#### SEZIONE DEL TESTO
-------

Le pratiche dei movimenti cresciuti in questi anni sono sempre più declinazioni di questo approccio e di quei saperi in contesti locali, tra loro altamente differenziati; ma per il loro riferimento a un pensiero globale, quelle pratiche non corrono il rischio di cadere in un localismo corporativo senza respiro e senza sbocchi. Questa declinazione di un pensiero globale a livello locale è ovviamente più facile (o meno difficile) su questioni che riguardano l’assetto del territorio, perché la dimensione locale gli è intrinseca: non a caso è stata praticata per prima dagli urbanisti e ha investito soprattutto questioni come edilizia, gestione delle acque, dei rifiuti, della mobilità, delle colture, degli spazi pubblici.

-------

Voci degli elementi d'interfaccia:
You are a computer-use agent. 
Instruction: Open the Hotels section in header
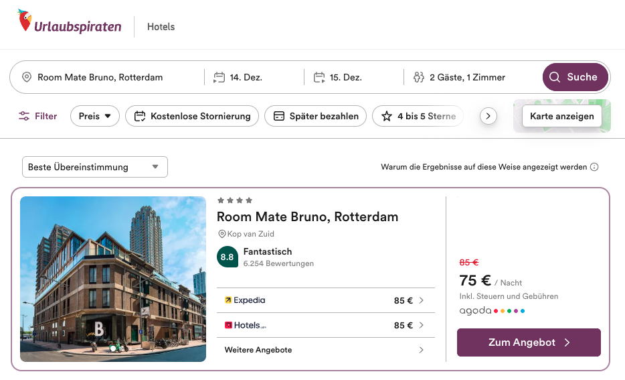pos(161,27)
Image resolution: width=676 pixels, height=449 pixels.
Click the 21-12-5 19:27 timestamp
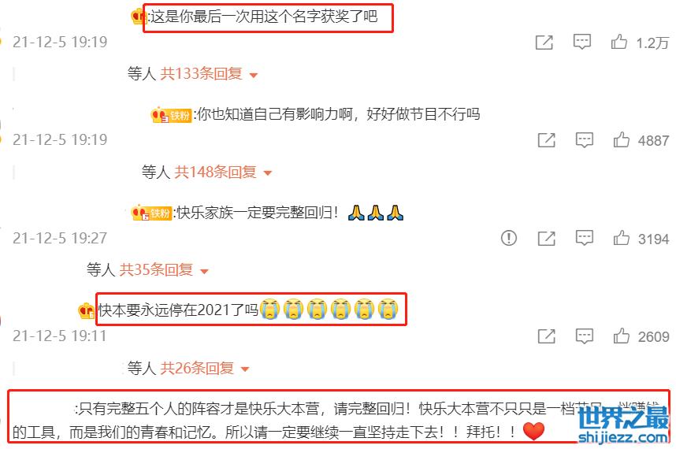click(x=60, y=238)
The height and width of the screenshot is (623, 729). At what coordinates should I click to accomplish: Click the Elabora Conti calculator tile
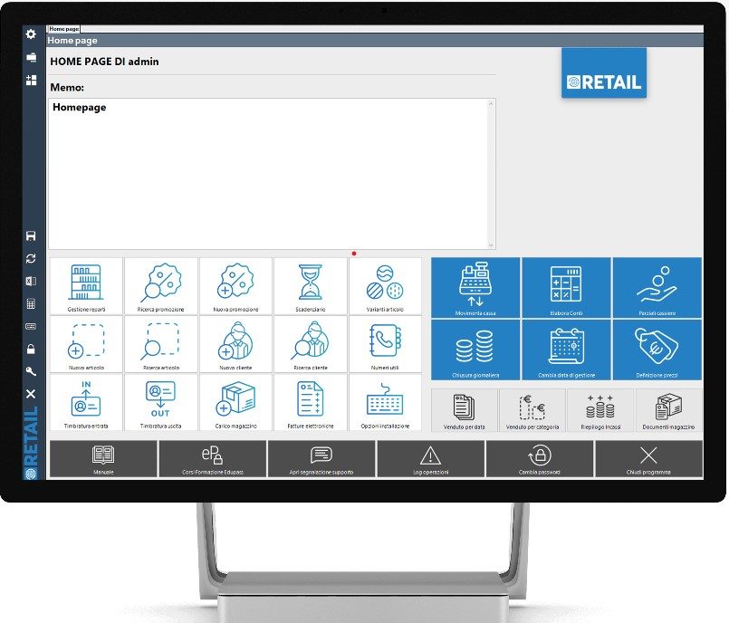tap(566, 288)
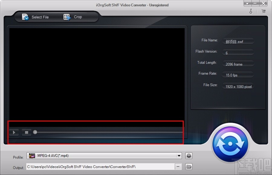This screenshot has height=175, width=272.
Task: Stop playback with the stop button
Action: pos(26,132)
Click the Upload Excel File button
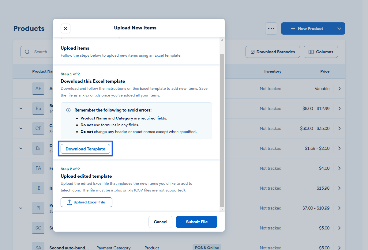Image resolution: width=368 pixels, height=250 pixels. point(86,202)
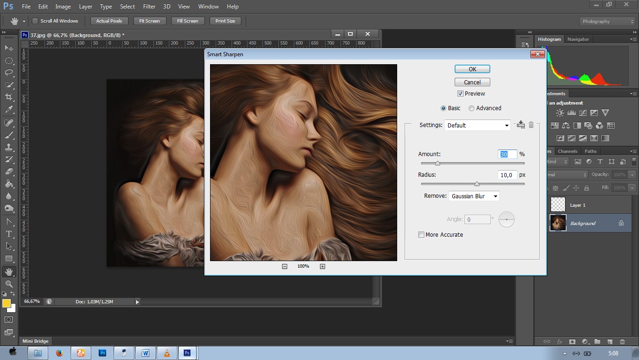Select the Crop tool in the toolbar
Viewport: 639px width, 360px height.
coord(8,97)
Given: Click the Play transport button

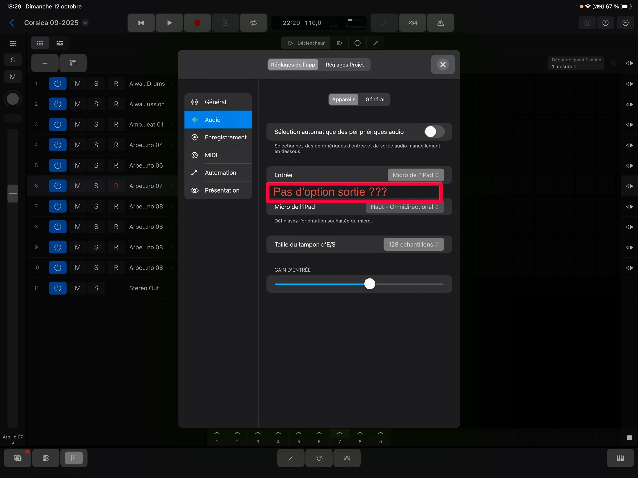Looking at the screenshot, I should [x=169, y=23].
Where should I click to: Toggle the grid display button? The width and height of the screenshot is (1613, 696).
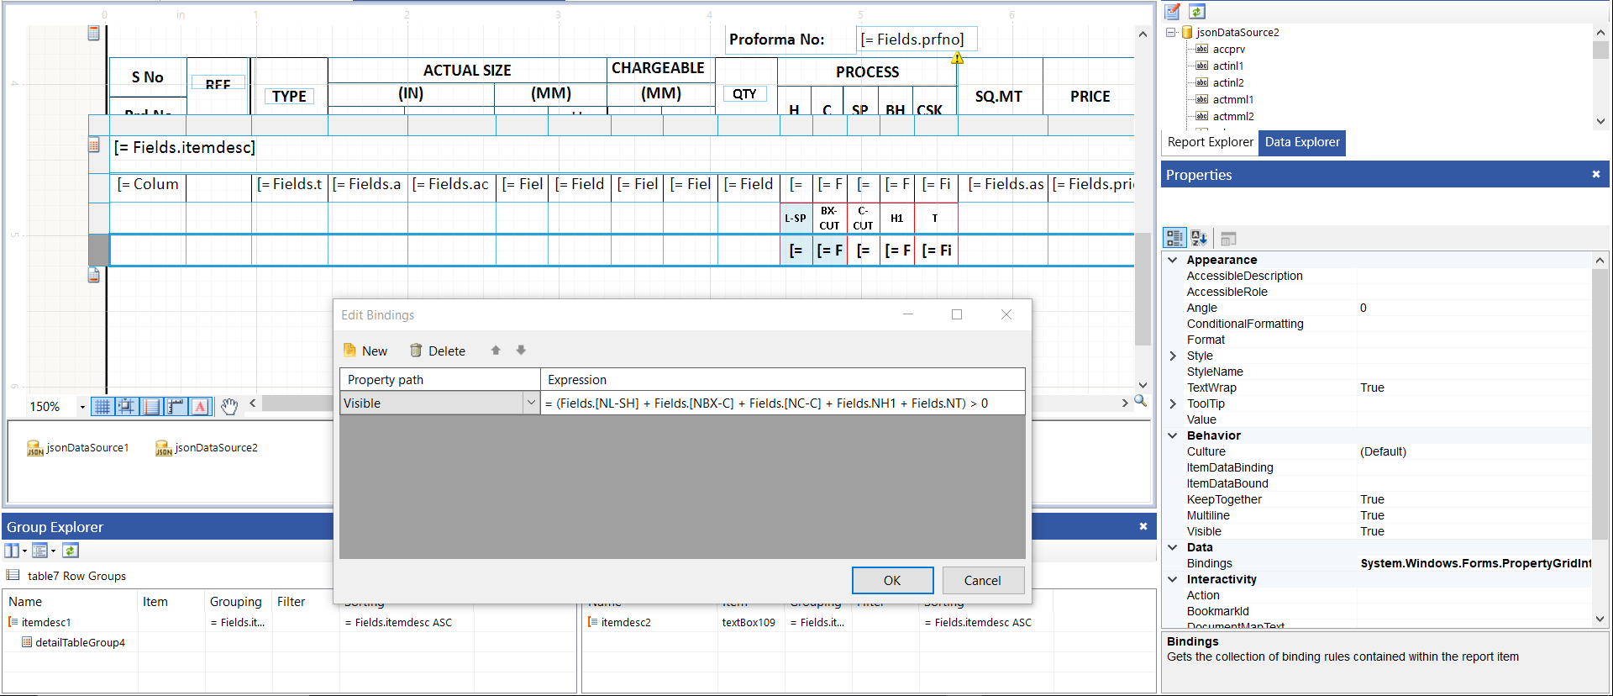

-------

#### SFIDA 1
Secondo il brano sui movimenti, chi ha praticato per primo la declinazione di un pensiero globale a livello locale?
#### SFIDA 2
Ricopia dal brano sui movimenti il passo compreso tra "Le pratiche dei" e "degli spazi pubblici.", estremi inclusi.

#### RISPOSTA 1
Gli urbanisti.

#### RISPOSTA 2
Le pratiche dei movimenti cresciuti in questi anni sono sempre più declinazioni di questo approccio e di quei saperi in contesti locali, tra loro altamente differenziati; ma per il loro riferimento a un pensiero globale, quelle pratiche non corrono il rischio di cadere in un localismo corporativo senza respiro e senza sbocchi. Questa declinazione di un pensiero globale a livello locale è ovviamente più facile (o meno difficile) su questioni che riguardano l’assetto del territorio, perché la dimensione locale gli è intrinseca: non a caso è stata praticata per prima dagli urbanisti e ha investito soprattutto questioni come edilizia, gestione delle acque, dei rifiuti, della mobilità, delle colture, degli spazi pubblici.